Your objective ::
Beginning with the line that includes "Click the Filter search icon" and ending with the last line, print the records exactly, leaving every picture out.

Dataset entries:
[Start of section]

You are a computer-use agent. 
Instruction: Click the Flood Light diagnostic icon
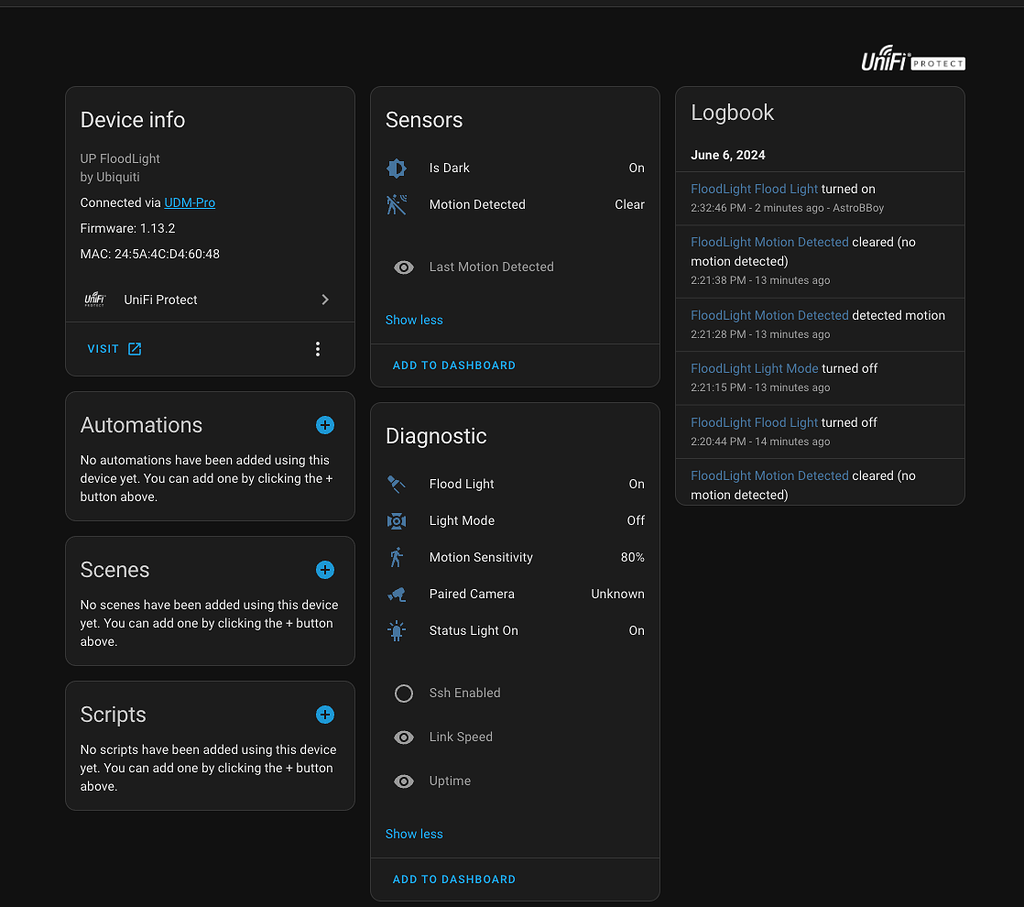pos(397,484)
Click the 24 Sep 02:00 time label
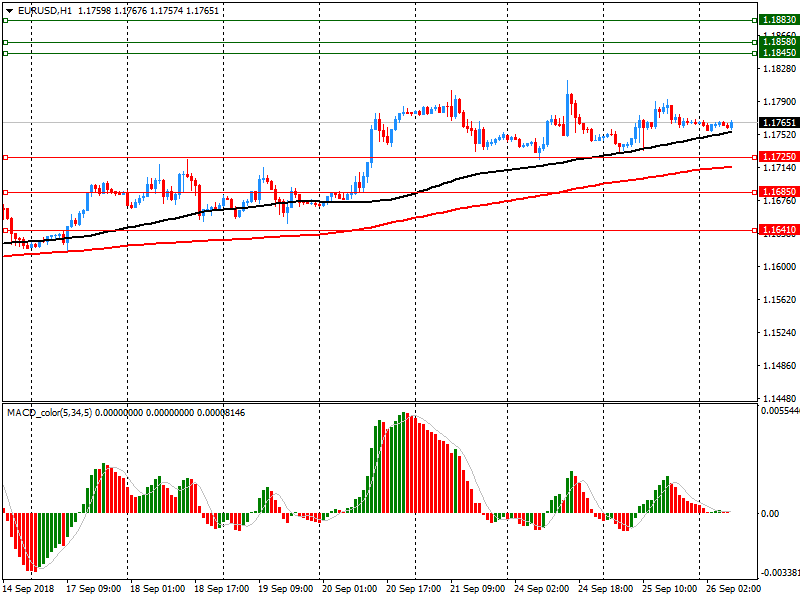 coord(541,590)
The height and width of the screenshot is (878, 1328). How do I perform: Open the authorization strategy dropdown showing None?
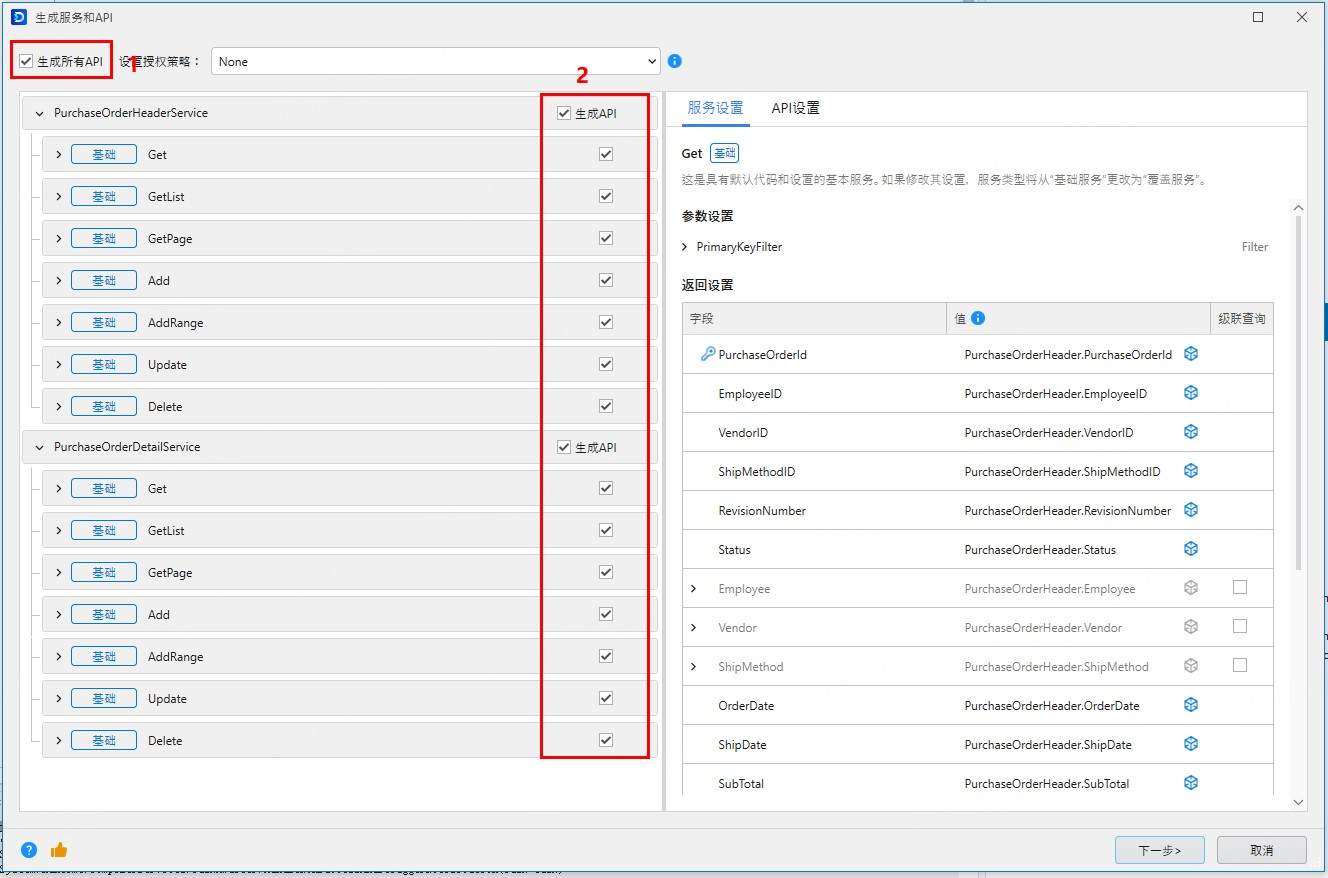pos(436,61)
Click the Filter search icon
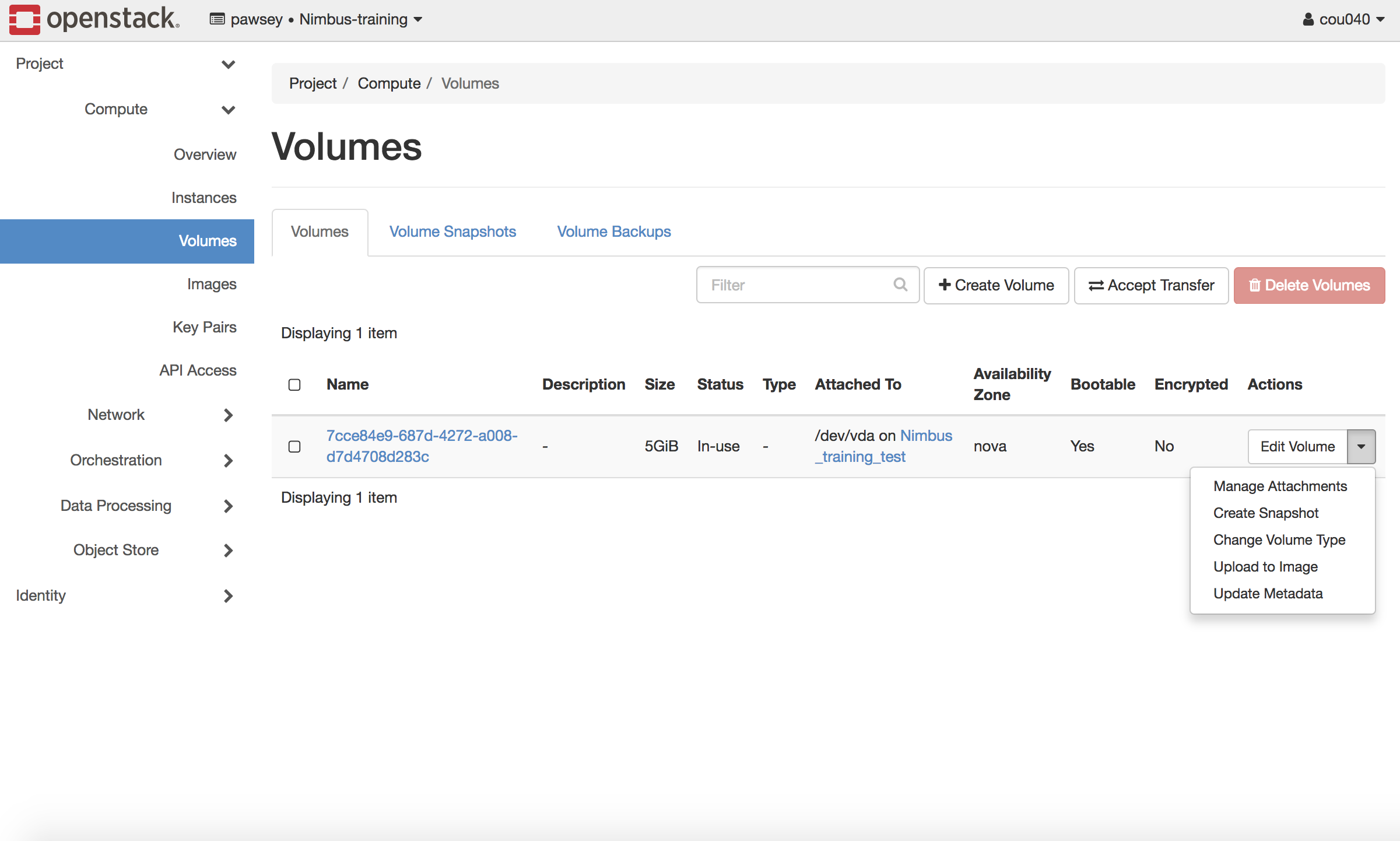This screenshot has width=1400, height=841. 903,284
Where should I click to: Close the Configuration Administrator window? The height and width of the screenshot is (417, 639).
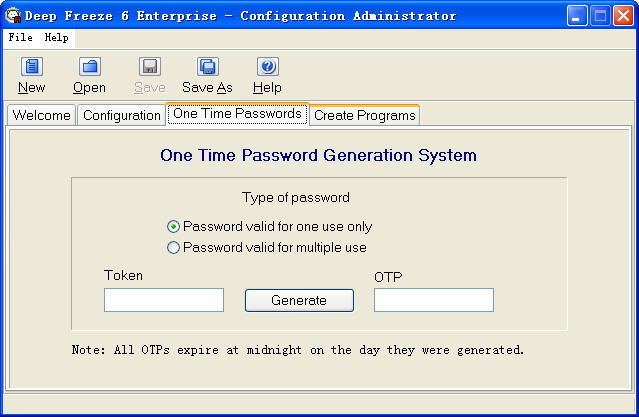pos(624,15)
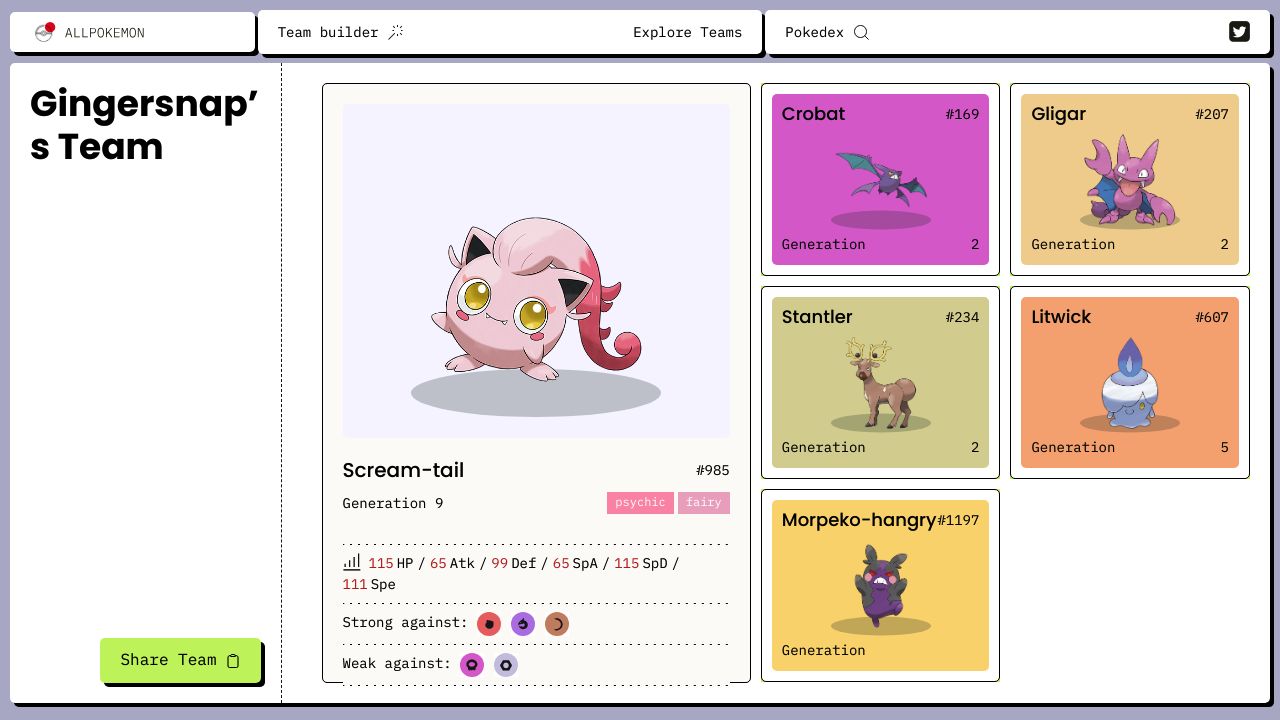Click the Pokeball logo beside ALLPOKEMON
Screen dimensions: 1280x720
tap(44, 32)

[End of section]

Task result ::
Click the Filter search icon
This screenshot has width=1400, height=841. 903,284
Where should I click to: Close the Configuration Administrator window? The height and width of the screenshot is (417, 639).
pos(624,15)
Click the Pokeball logo beside ALLPOKEMON
Screen dimensions: 1280x720
tap(44, 32)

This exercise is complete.